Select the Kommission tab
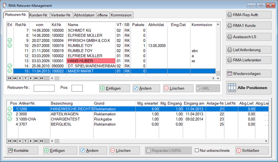 pyautogui.click(x=121, y=15)
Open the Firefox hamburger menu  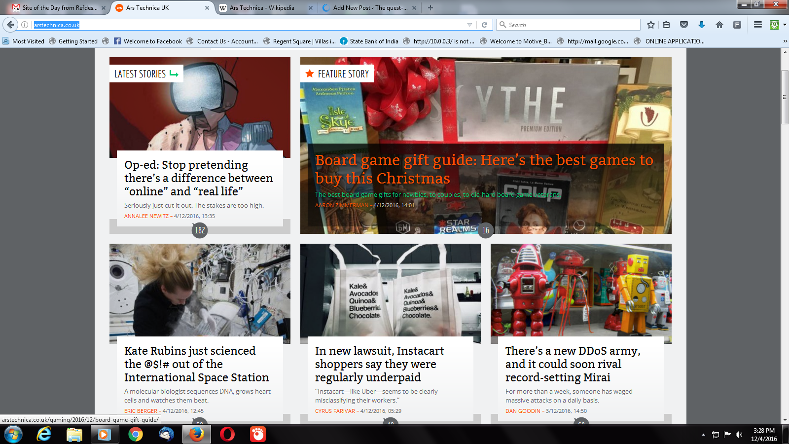click(758, 25)
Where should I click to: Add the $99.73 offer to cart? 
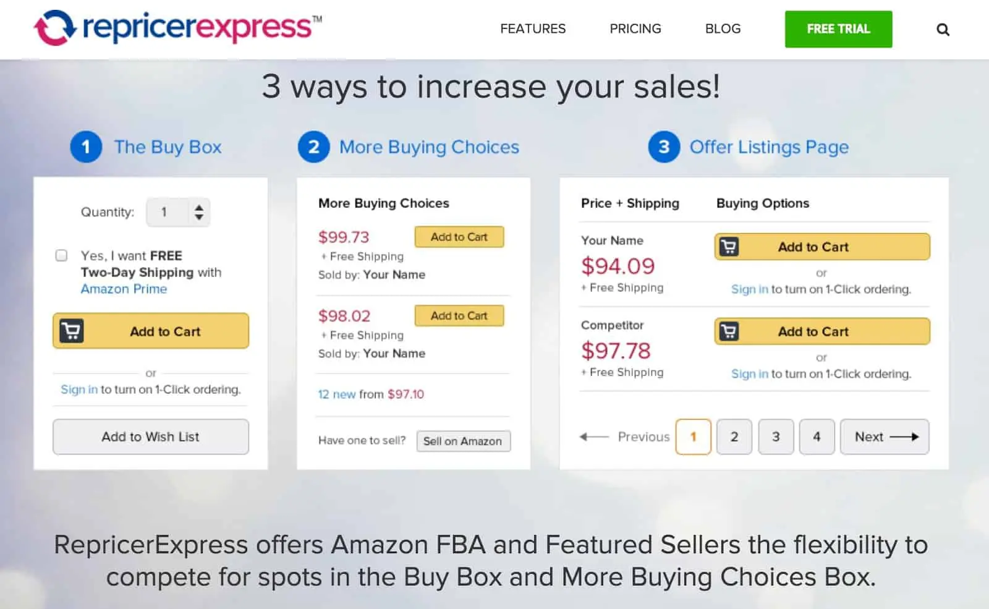click(459, 237)
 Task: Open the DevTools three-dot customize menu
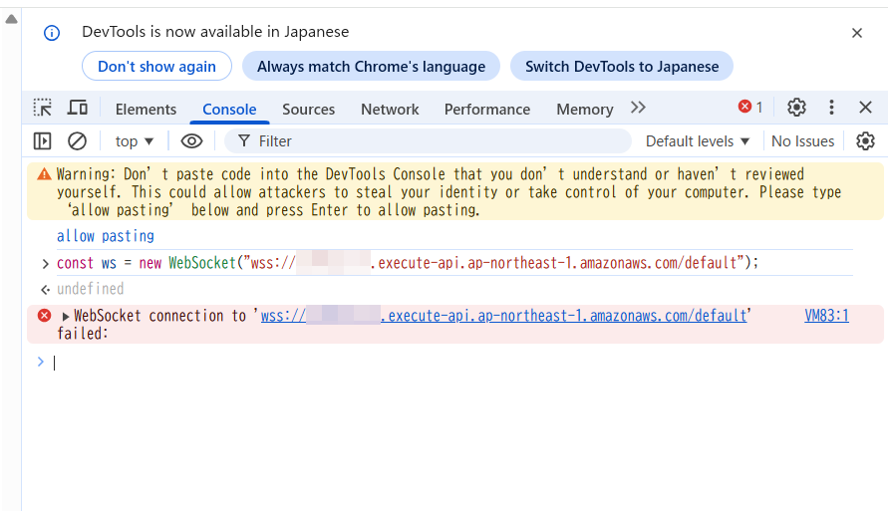point(831,108)
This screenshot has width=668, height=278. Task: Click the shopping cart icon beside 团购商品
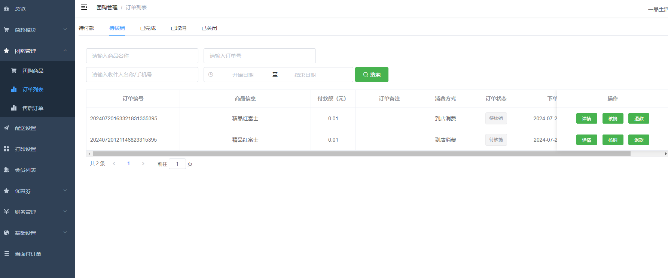(14, 70)
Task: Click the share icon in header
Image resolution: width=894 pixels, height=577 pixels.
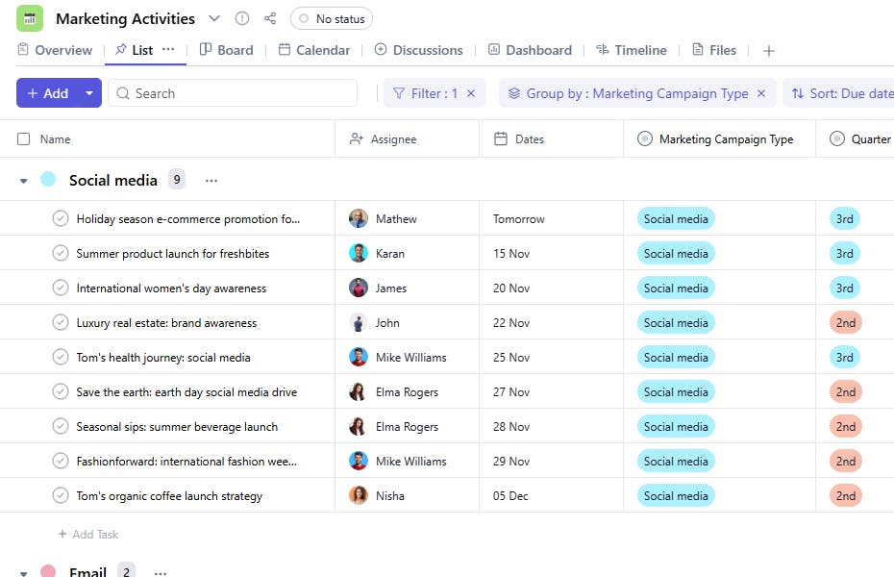Action: (270, 18)
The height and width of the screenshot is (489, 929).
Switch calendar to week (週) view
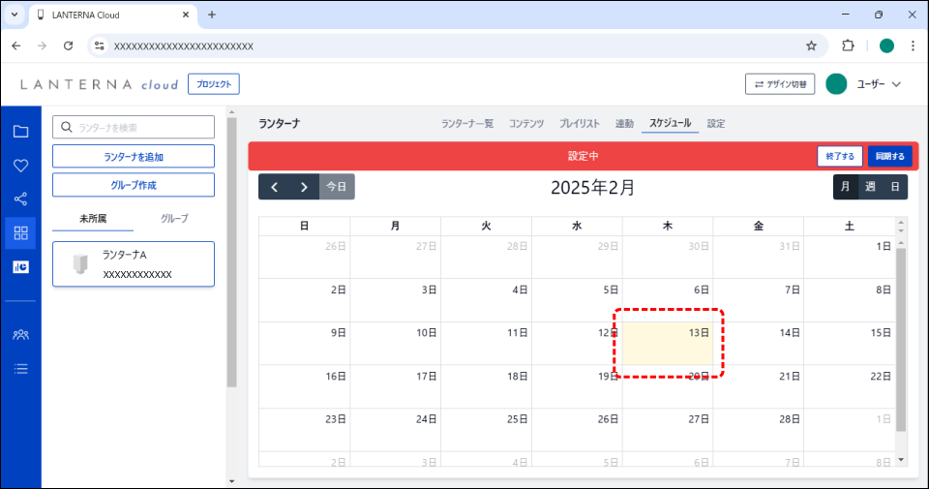tap(870, 187)
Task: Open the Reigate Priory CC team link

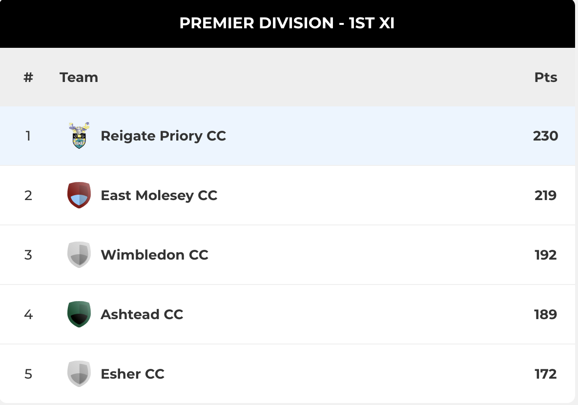Action: tap(164, 136)
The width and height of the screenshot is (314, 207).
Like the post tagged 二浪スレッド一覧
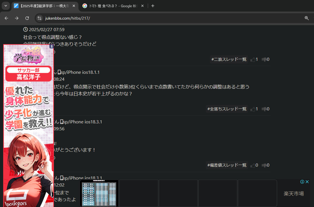[253, 59]
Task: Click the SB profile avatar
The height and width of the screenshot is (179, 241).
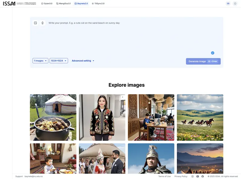Action: (228, 3)
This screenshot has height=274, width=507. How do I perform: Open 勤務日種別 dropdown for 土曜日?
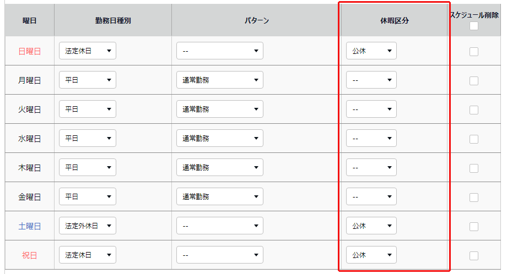pos(88,226)
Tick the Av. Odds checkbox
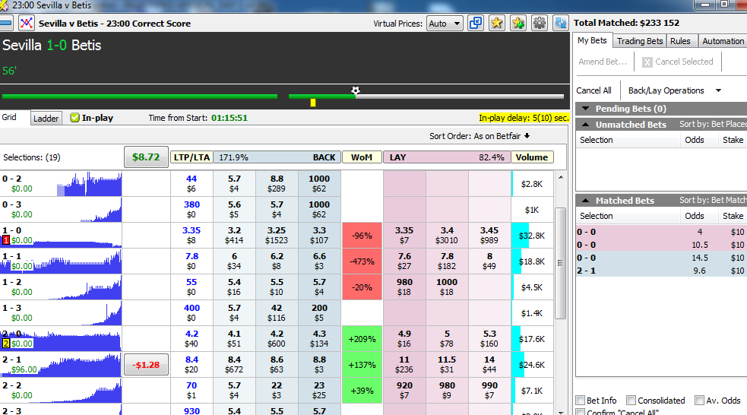The image size is (747, 415). point(700,401)
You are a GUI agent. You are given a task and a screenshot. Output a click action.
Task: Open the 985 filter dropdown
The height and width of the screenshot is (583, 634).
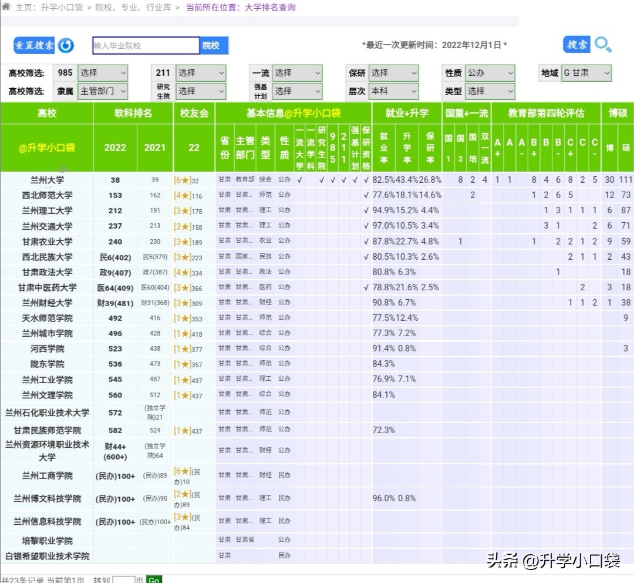[x=103, y=72]
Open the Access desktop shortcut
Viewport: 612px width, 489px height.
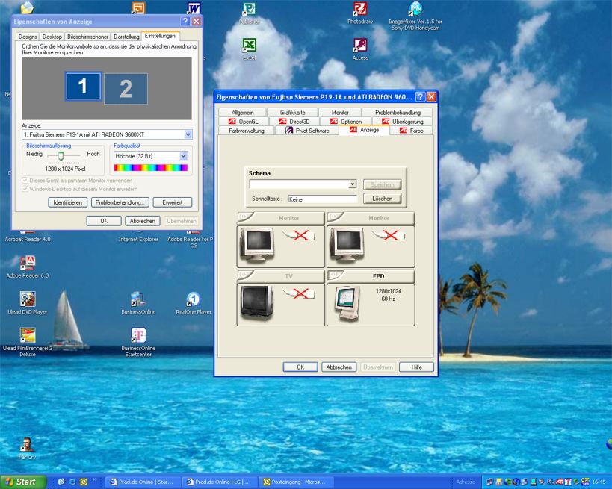360,46
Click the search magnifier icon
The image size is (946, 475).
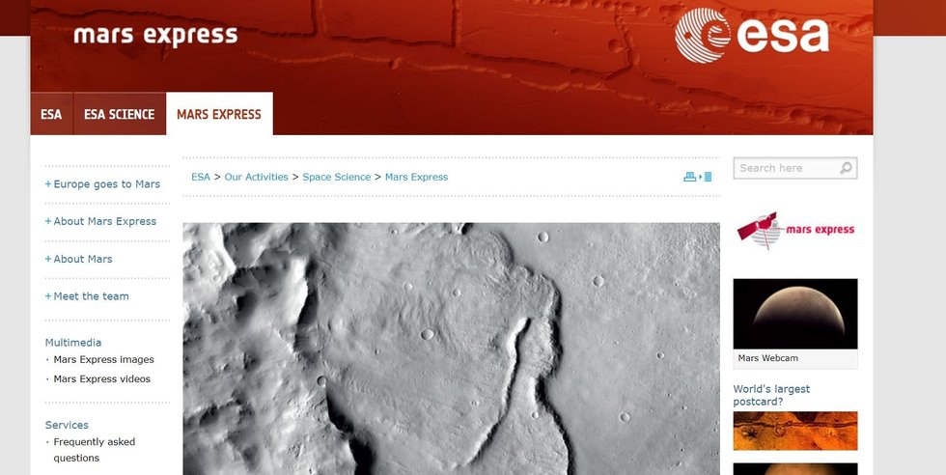[x=846, y=168]
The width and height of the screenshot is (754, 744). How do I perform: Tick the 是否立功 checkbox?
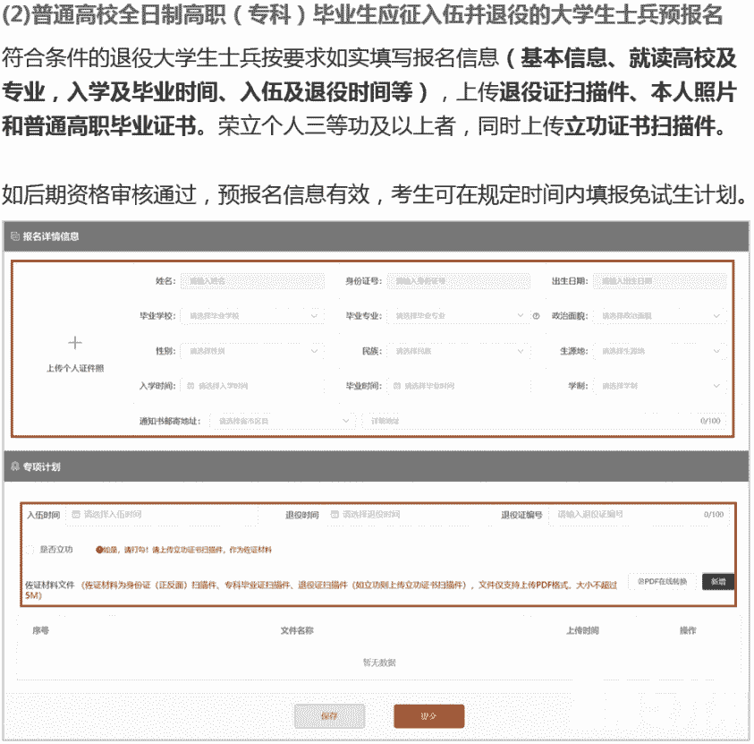click(30, 549)
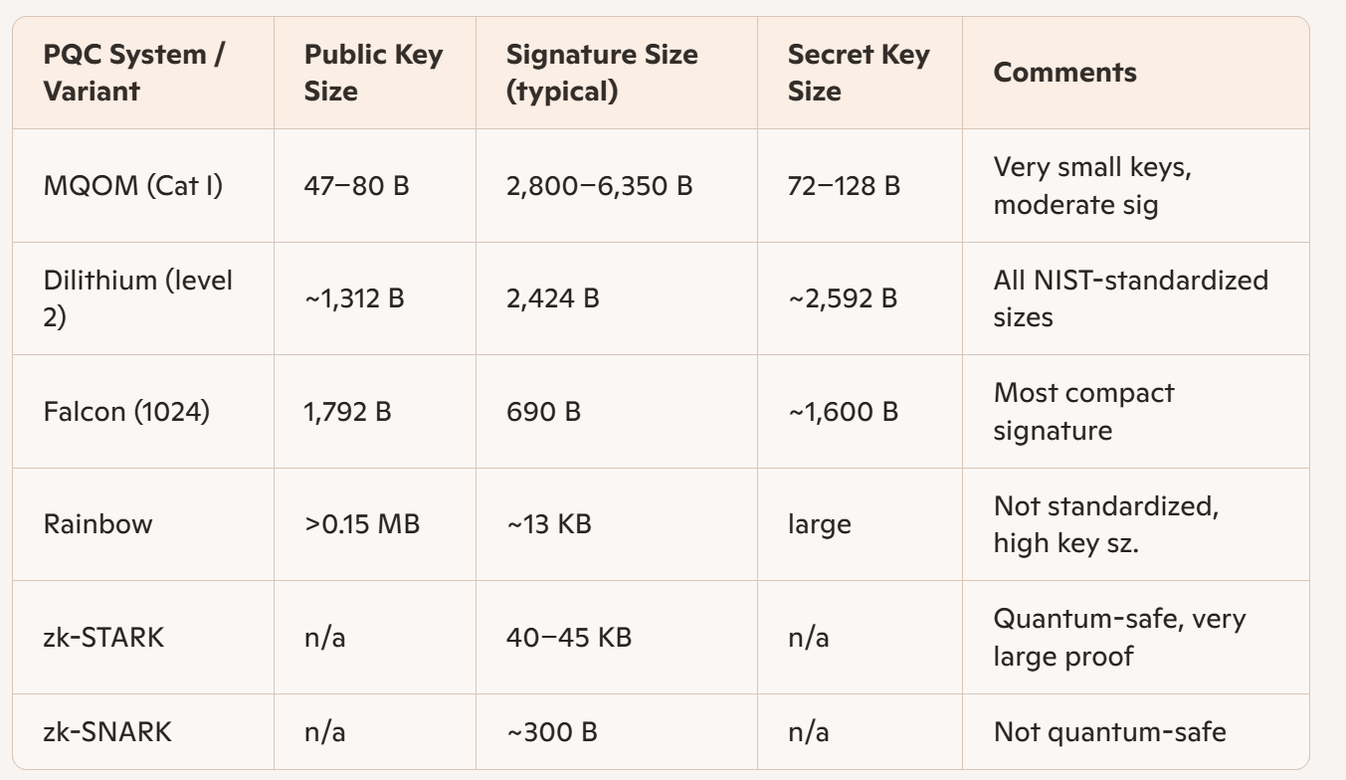The image size is (1346, 780).
Task: Click the "Public Key Size" column header
Action: 373,73
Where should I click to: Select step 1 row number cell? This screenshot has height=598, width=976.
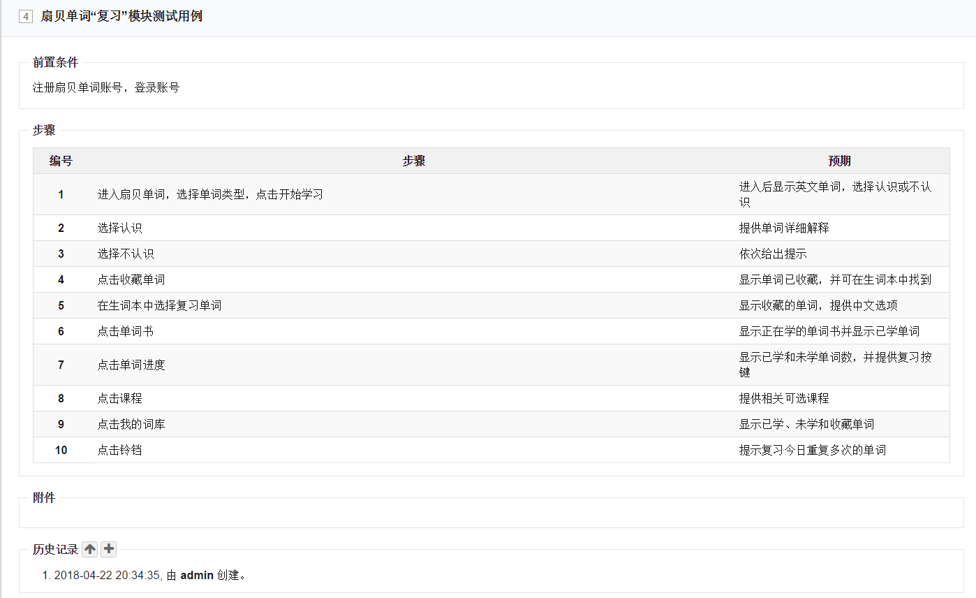point(61,194)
- - -
- WORK INSTRUCTION
Find the line holding "The width and height of the screenshot is (314, 207)." in the data above. Retype it and every later line exactly, through the end, but not the pictures.

- TASK OUTPUT
The width and height of the screenshot is (314, 207).
Like the post tagged 二浪スレッド一覧
[253, 59]
Task: Click the SB profile avatar
The height and width of the screenshot is (179, 241).
Action: (228, 3)
This screenshot has height=274, width=507. How do I perform: Open 勤務日種別 dropdown for 土曜日?
pos(88,226)
Tick the Av. Odds checkbox
The image size is (747, 415). point(700,401)
You are a GUI agent. You are given a task and a screenshot. Output a click action.
Task: Open the 985 filter dropdown
The height and width of the screenshot is (583, 634).
[x=103, y=72]
Open the Access desktop shortcut
Viewport: 612px width, 489px height.
360,46
Click the search magnifier icon
The image size is (946, 475).
[x=846, y=168]
The width and height of the screenshot is (754, 744). How do I perform: Tick the 是否立功 checkbox?
click(30, 549)
The image size is (1346, 780).
Task: Click the "Public Key Size" column header
Action: 373,73
Where should I click to: Select step 1 row number cell? This screenshot has height=598, width=976.
point(61,194)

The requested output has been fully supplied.